A new national advocacy service, Let’s Talk ASN, to be run by Govan Law Centre (GLC) and charity Kindred, will be launched tomorrow (1 April 2014) to replace the existing Take Note service. As reported in TES, the centre expects a “significant increase” in referrals regarding ASN issues, the most serious of which can mean that children end up missing school for several months.
Calls to GLC's own education law helpline have risen from 638 in 2011-12 to 1,159 after only 11 months of this financial year – and the vast majority have been related to ASN issues. The final figure is expected to reach up to 1,400 calls.
GLC's Iain Nisbet, head of education law at the centre, said that calls frequently came from parents or disability groups concerned that a service had been withdrawn after funding had disappeared or a staff member had been redeployed.
Calls covered the “full spectrum” of needs, he explained, and might mean that a child with a sensory impairment could not follow a teacher’s instructions, or that a student with complex medical needs would no longer have someone to assist with taking medicine.

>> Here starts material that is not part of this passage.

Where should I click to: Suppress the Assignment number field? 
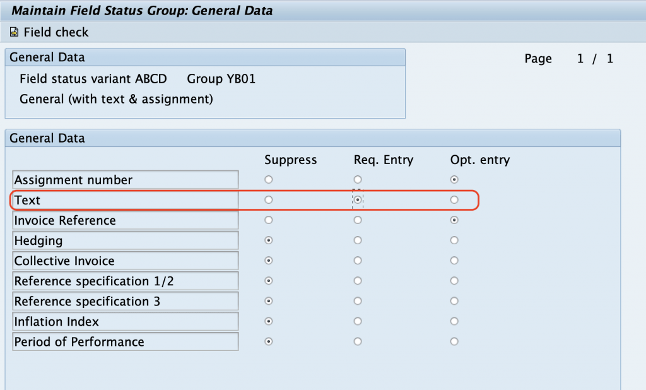(x=269, y=179)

In one case he knew of, a child who required oxygen to be administered lost specialist support and subsequently missed two months of lessons, returning later only on a part-time basis.

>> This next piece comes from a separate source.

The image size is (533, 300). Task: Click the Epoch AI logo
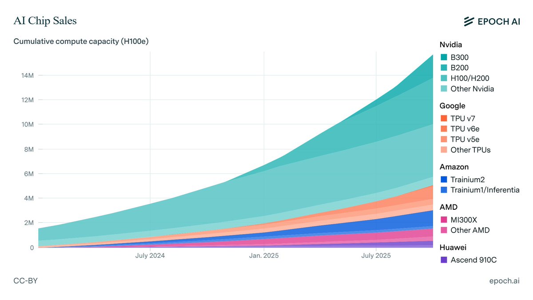pyautogui.click(x=493, y=21)
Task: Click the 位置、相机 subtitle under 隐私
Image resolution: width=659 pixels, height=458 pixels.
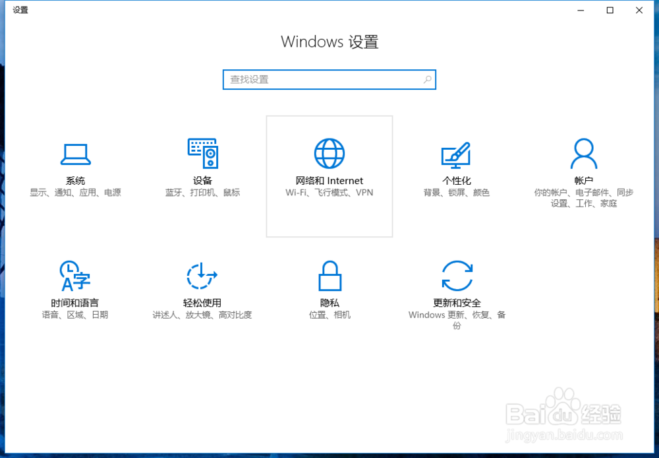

“A child can end up missing months of school or there may be a requirement for the parent to come in and effectively do the job, which is not possible in every case,” Mr Nisbet said. Another common issue was insufficient support as disabled teenagers moved into adulthood, with some councils neglecting their duty to plan for that transition. “We get a lot of calls from people in May or June saying ‘My child’s leaving school in a month and we don’t know what they’re going on to’,” he said.

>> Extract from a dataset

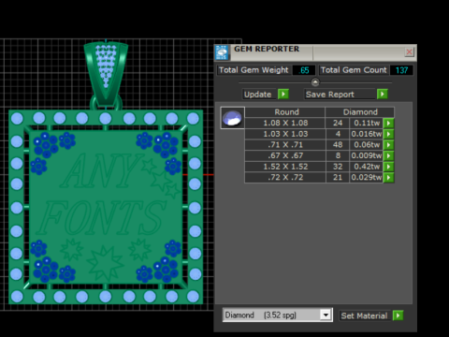Click green arrow for .72 X .72 row
The image size is (449, 337).
(388, 178)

The new service’s recruits include Glasgow’s former head of special educational needs, Margaret Orr. It is now seeking volunteer advocates, including teachers, to deal with demand. But Mr Nisbet stressed that there were “plenty of examples of good practice” around ASN education in Scotland. “Certainly, we’re not saying that the system is universally bad,” he said.
Dave Hayhurst from Tain, in Highland, went to Govan Law Centre when he and his wife were unable to get their severely disabled son, Alfie-Ray, into what they believed was the best school for him. Alfie-Ray, 6, has autism, sensory processing disorder, attention deficit hyperactivity disorder and is almost entirely non-verbal. His parents were told just before Christmas that no space was available at the school, but in late February a place materialised after the centre intervened.
“We would fight to the death for our son, but other parents, like single parents, don’t have the time or the energy to get into a battle – I feel very sorry for them,” Mr Hayhurst said.